TASK ITEM ▸ Lines with the string "Given" must each be copied from the listing.

DATA FOR ANALYSIS ▸
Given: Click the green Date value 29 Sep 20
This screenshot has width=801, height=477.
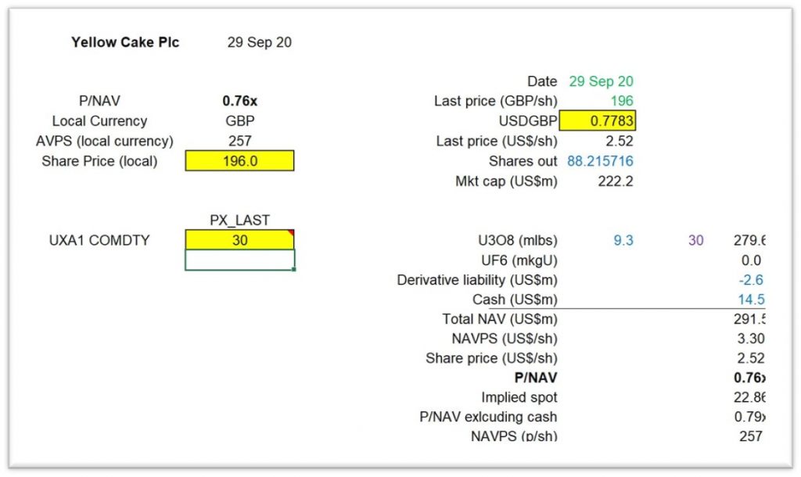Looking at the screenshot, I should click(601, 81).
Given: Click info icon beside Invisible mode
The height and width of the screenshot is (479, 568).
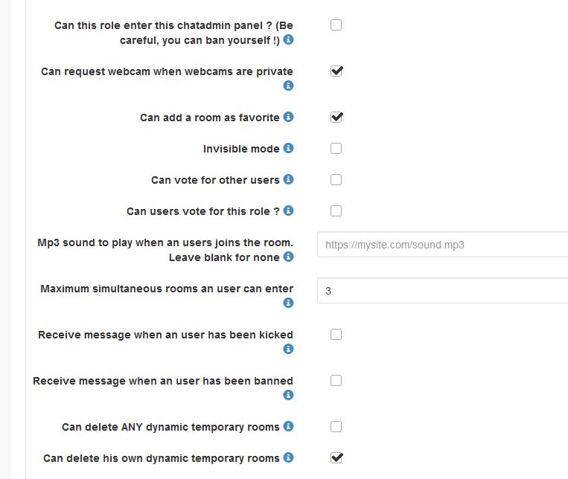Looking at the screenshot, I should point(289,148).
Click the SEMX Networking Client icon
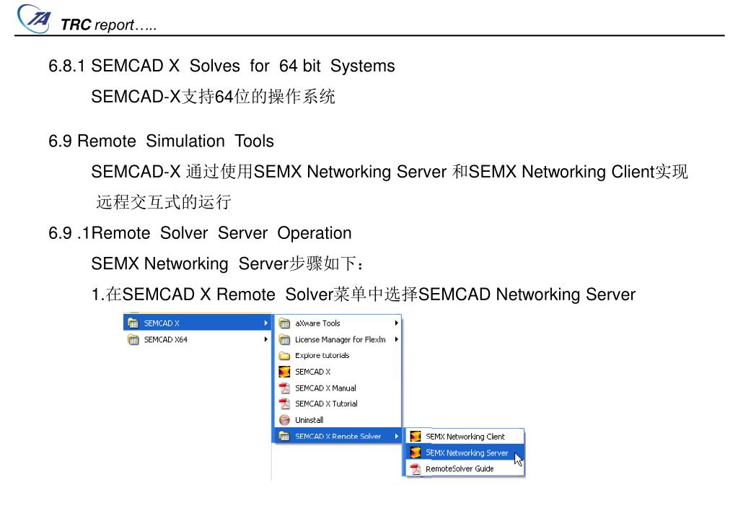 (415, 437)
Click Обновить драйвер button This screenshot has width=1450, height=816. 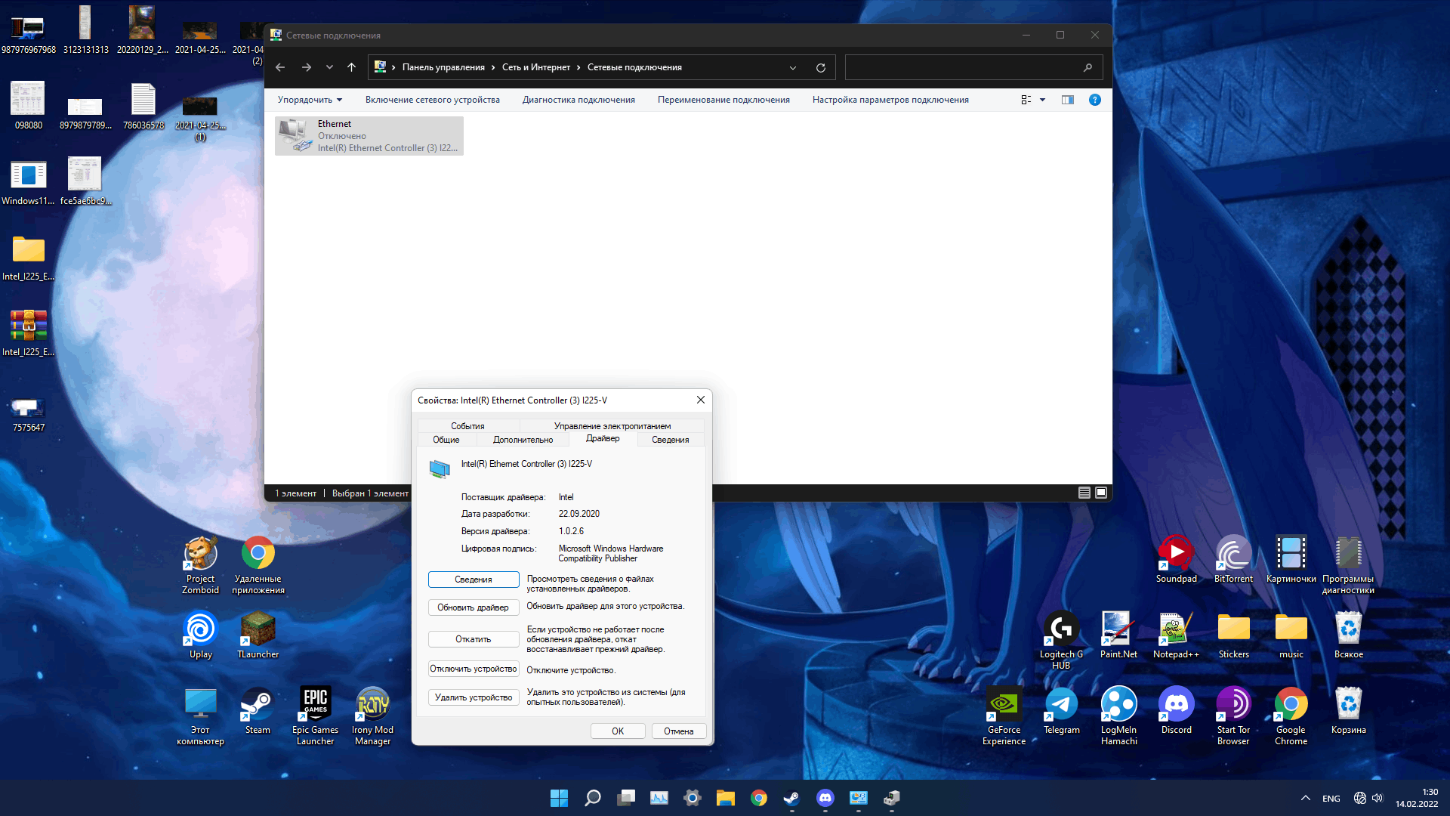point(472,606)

---

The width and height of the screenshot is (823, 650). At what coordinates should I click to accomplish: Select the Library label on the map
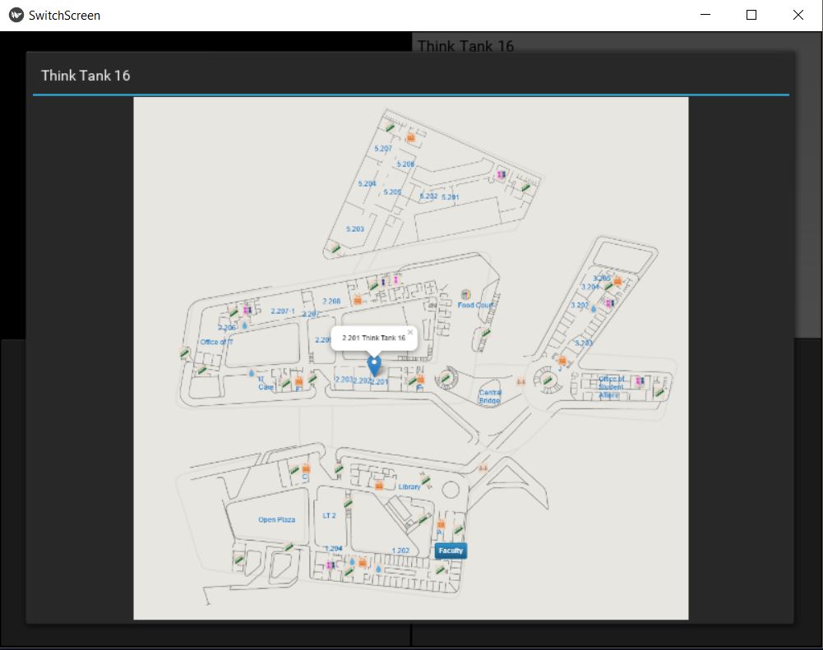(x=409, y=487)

---

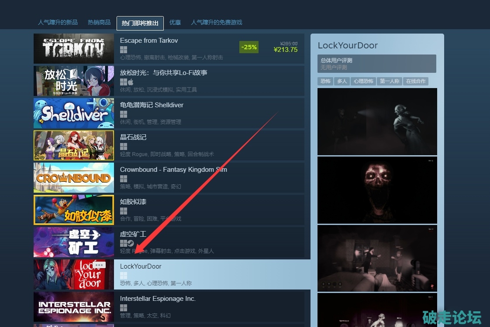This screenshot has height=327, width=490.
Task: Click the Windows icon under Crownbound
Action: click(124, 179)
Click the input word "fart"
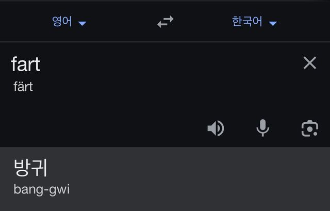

ANSWER TO THIS EXERCISE ▸
Given: Click the green Date value 29 Sep 20
Given: Click info icon beside Invisible mode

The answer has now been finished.